Perante esta afronta, os trabalhadores reafirmam: “Basta de empobrecer, enquanto os mesmos de sempre continuam a enriquecer!”

AUMENTO DO SALÁRIO É PARA JÁ!
O Governo, com o apoio e "aplauso" de outras estruturas sindicais, impões um programa de empobrecimento até 2029, recusando negociar com a Frente Comum e traindo as reivindicações dos trabalhadores.
A “Proposta Reivindicativa Comum” para 2026 inclui 73 medidas de valorização dos trabalhadores e dos Serviços Públicos, cujas prioridades são:
- Aumento intercalar de todos os salários na Administração Pública;
- Reposição e valorização de todas as carreiras e profissões;
- Revogação do SIADAP;
- Reversão do caminho de destruição dos Serviços Públicos e das Funções Sociais do Estado;
- Reposição/atribuição do vínculo de nomeação definitiva;
- Reposição integral do direito à indemnização por acidente de trabalho e/ou doença profissional.
A estas reivindicações, o STAL soma as específicas do sector:
- SPI abrangente e actualizado, e a inclusão do factor Risco;
- Regulamentação das Profissões de Desgaste Rápido;
- Suplemento de Disponibilidade e Piquete;
- 35H semanais, sem adaptabilidade, para todos os trabalhadores.
É URGENTE CORRIGIR A TRU!
A TRU/Tabela Salarial para 2026 aqui publicada contém uma coluna com um exemplo de correcção. NÃO É A QUE O STAL DEFENDE, mas apenas uma actualização decorrente da Base Remuneratória da Administração Pública (934,99 €), mínima, mas fundamental, sob o pressuposto de que o valor mínimo deve corresponder ao Nível 1 e não ao 5.
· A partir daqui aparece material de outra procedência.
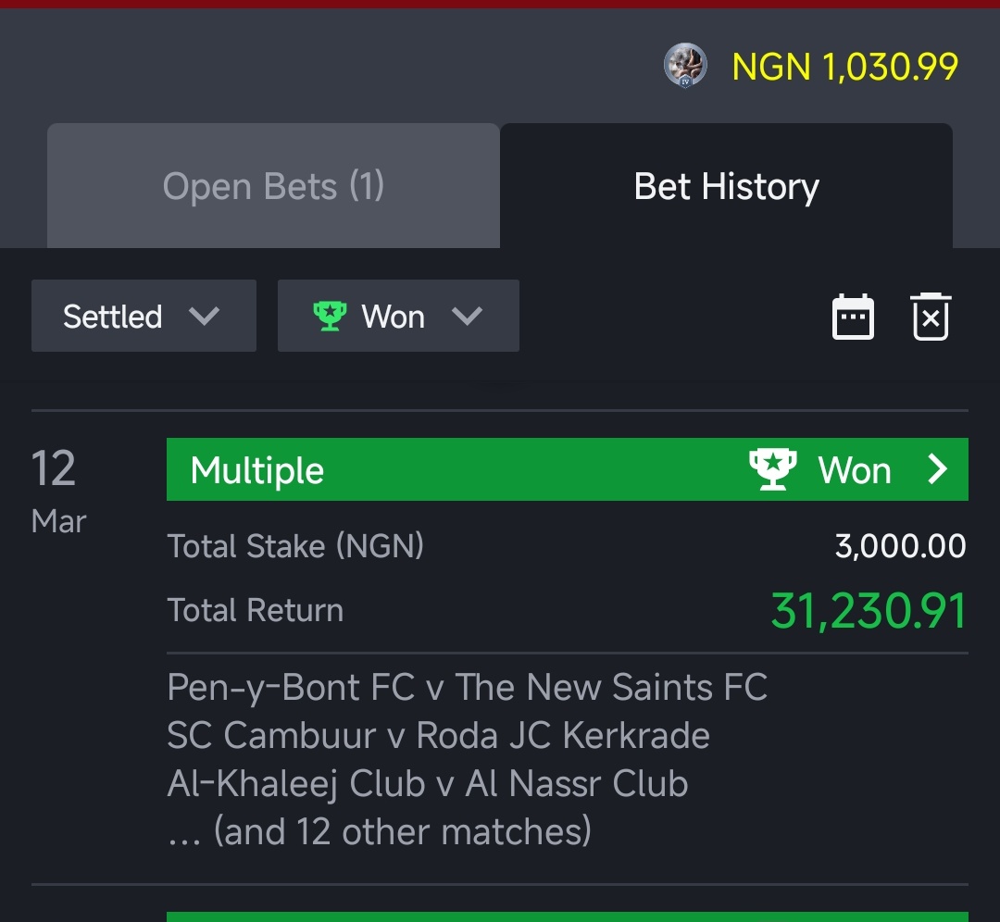Click the Won dropdown chevron arrow
1000x922 pixels.
[x=467, y=316]
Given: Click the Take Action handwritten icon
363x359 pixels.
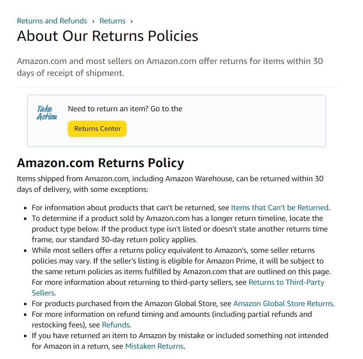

Sob este pressuposto, construímos uma tabela corrigida, o que deveria implicar uma profunda reestruturação da TRU, atenta à sua degradação, decorrente do facto de o Governo considerar que o Nível 5 é de valor igual aos anteriores, de 1 a 4, violando grosseiramente a estrutura da TRU de 2009.
ABAIXO O PACOTE LABORAL
Não aceitamos retrocessos, exigimos um outro rumo e uma outra política que defenda e reforce os Serviços Públicos e as Funções Sociais do Estado, que defenda e reforce o Serviço Nacional de Saúde, a Segurança Social pública, universal e solidária, a Escola Pública, que garanta o direito à Habitação, respeitando e cumprindo o consagrado na Constituição da República Portuguesa.
O QUE QUEREM O GOVERNO E OS PATRÕES COM O PACOTE LABORAL?
Querem perpetuar os baixos salários, impor os despedimentos sem justa causa, agravar e eternizar a precariedade, desregular e prolongar ainda mais os horários de trabalho, atacar os direitos de maternidade e paternidade, destruir a contratação colectiva e os direitos nela consagrados, atacar a liberdade sindical e o direito de greve.

HÁ SOLUÇÕES! VAMOS LUTAR POR ELAS!
Revogação das normas gravosas da legislação laboral, reposição do direito de contratação colectiva.
- Erradicar a precariedade.
- Fim da desregulação dos horários de trabalho.
- Redução do horário para as 35 horas de trabalho semanal para todos, sem redução de salário.
- Aumento das pensões de reforma.
- Aplicação dos direitos de Abril que a Constituição consagra.
Por um outro rumo para o País, no qual o trabalho e os trabalhadores estejam no centro de uma política de desenvolvimento e progresso.